The forged, four-piece 460cc head features many design elements found in more expensive drivers. There’s a face cup with variable thicknesses to help mitigate misses, an aluminum sole weight to raise MOI and drop the CG for higher launch, and an adjustable hosel that can change loft from 8.5° to 12.5° (in 1° increments). And you can customize grip size and length at no extra charge.

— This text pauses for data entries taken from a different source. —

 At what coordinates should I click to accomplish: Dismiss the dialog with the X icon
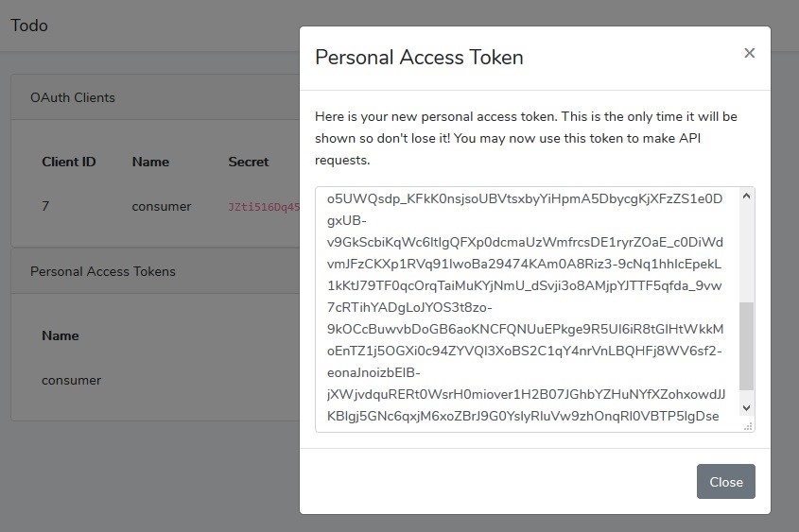click(749, 53)
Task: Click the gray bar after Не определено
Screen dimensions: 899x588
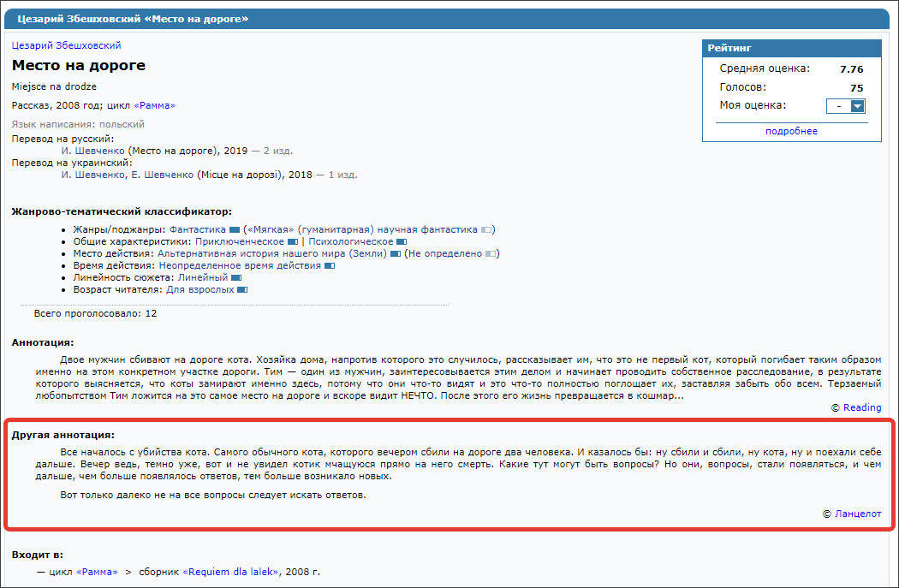Action: pos(491,254)
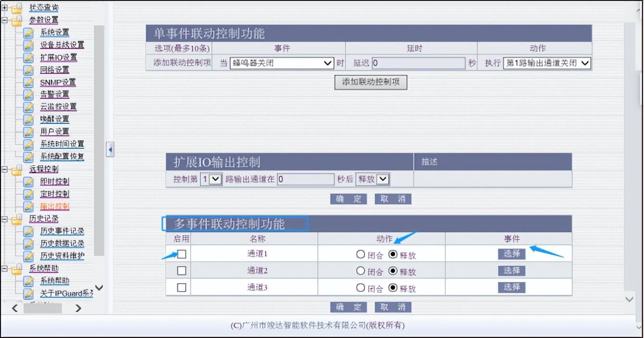This screenshot has height=338, width=644.
Task: Click the SNMP设置 page icon
Action: 29,83
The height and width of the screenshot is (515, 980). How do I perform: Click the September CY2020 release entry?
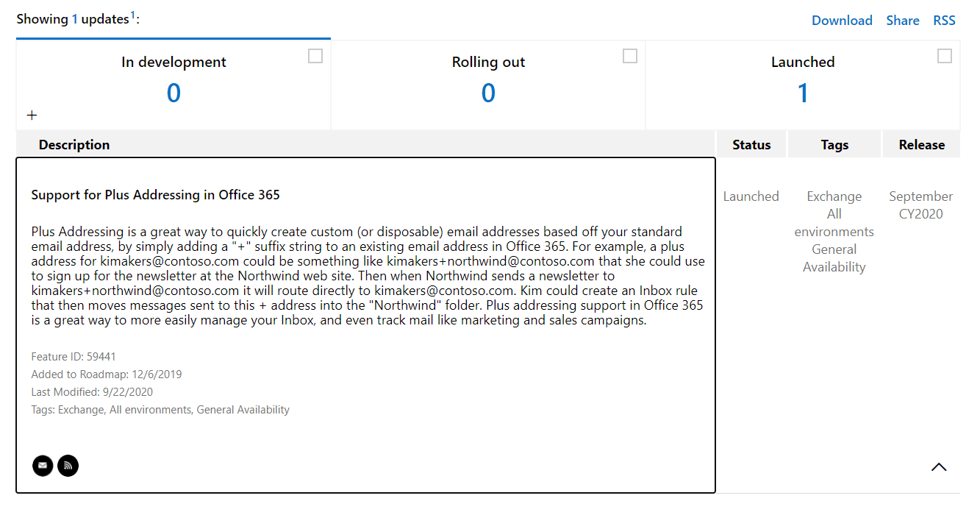(920, 205)

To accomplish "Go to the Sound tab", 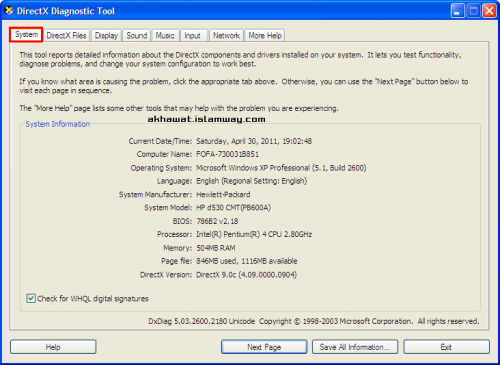I will coord(137,36).
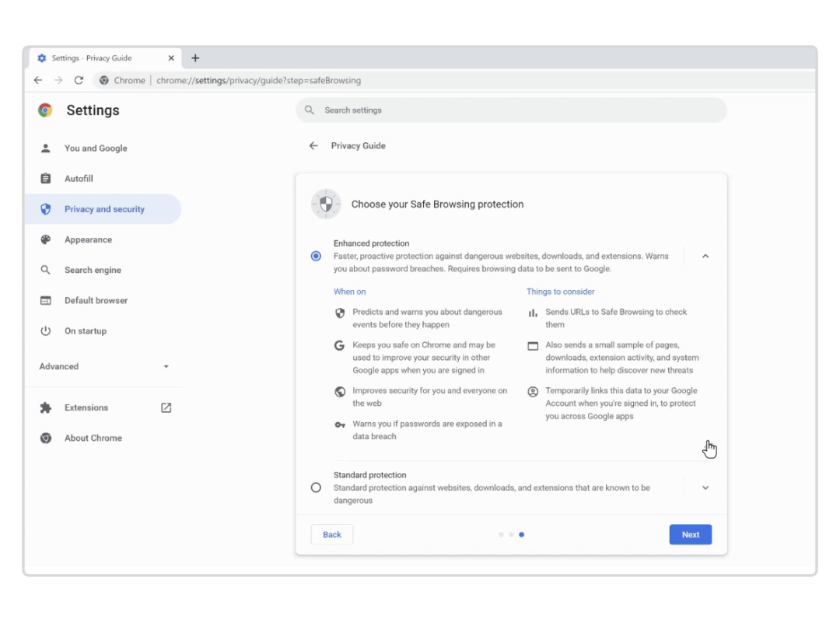The width and height of the screenshot is (840, 622).
Task: Click the last step progress dot
Action: [521, 534]
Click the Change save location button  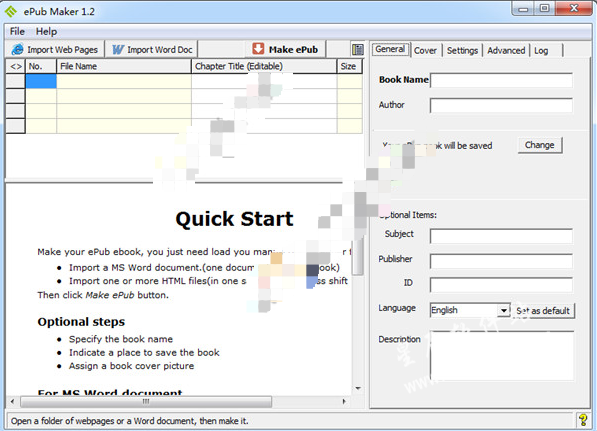tap(540, 145)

The nonadjustable offset version ($170), available in 10.5°, 12° and 13.5°, has more offset than its predecessor, to help slicers — although it doesn’t feature a face cup.



Price: $700

Built for slower swingers who need help generating head speed, the XJ1 tips the scales at a featherweight 275 grams, some 25 to 35 grams less than you’d find in a typical driver. Keys to the design are the 12-gram carbon-fiber crown and a chassis made of 9-1-1 titanium, which is 10 percent lighter than commonly-used “Ti 6-4.” A thin, responsive SP 700 beta titanium faceplate is laser-bonded to the body, saving additional mass while increasing the effective hitting area. Extra weight is also applied to the sole, where 10-gram tungsten bars near the heel and toe provide stability and a 10-gram screw toward the heel imparts draw bias. (You can replace it with a 6-, 12- or 14-gram screw.) A 45-gram Fujikura Air Speeder shaft and Lamkin UTx grip complete the package.



Price: $450

The draw-bias 460cc head takes a three-pronged approach to added control and distance. First, a forged cup expands farther into the crown and sole to create a larger hitting area for misses. Four grams have been trimmed from the crown and repositioned low and back, which boosts launch and lowers spin. Plus, the sole’s tiered structure enables the entire sole to flex at impact, boosting ball speed on shots hit low on the face. The adjustable hosel allows you to tweak face angle (-2° to +2°), lie (standard, +1°, +2°) and loft (-1° to +1°), while a 9-gram sole weight can be swapped for ones from 3 to 15 grams (in 2-gram increments; $15 each) to fine-tune launch and spin.



Price: $450

A companion driver, the Z 765, targets faster swingers looking for a neutral, controlled flight. It has a similar shape to the Z 745 it replaces but is 15cc larger (445cc) with a lighter crown, which increases MOI by 18 percent. And an extended cup face and tiered sole contribute to a larger COR area. Both models have the Miyazaki Kaula MIZU shaft.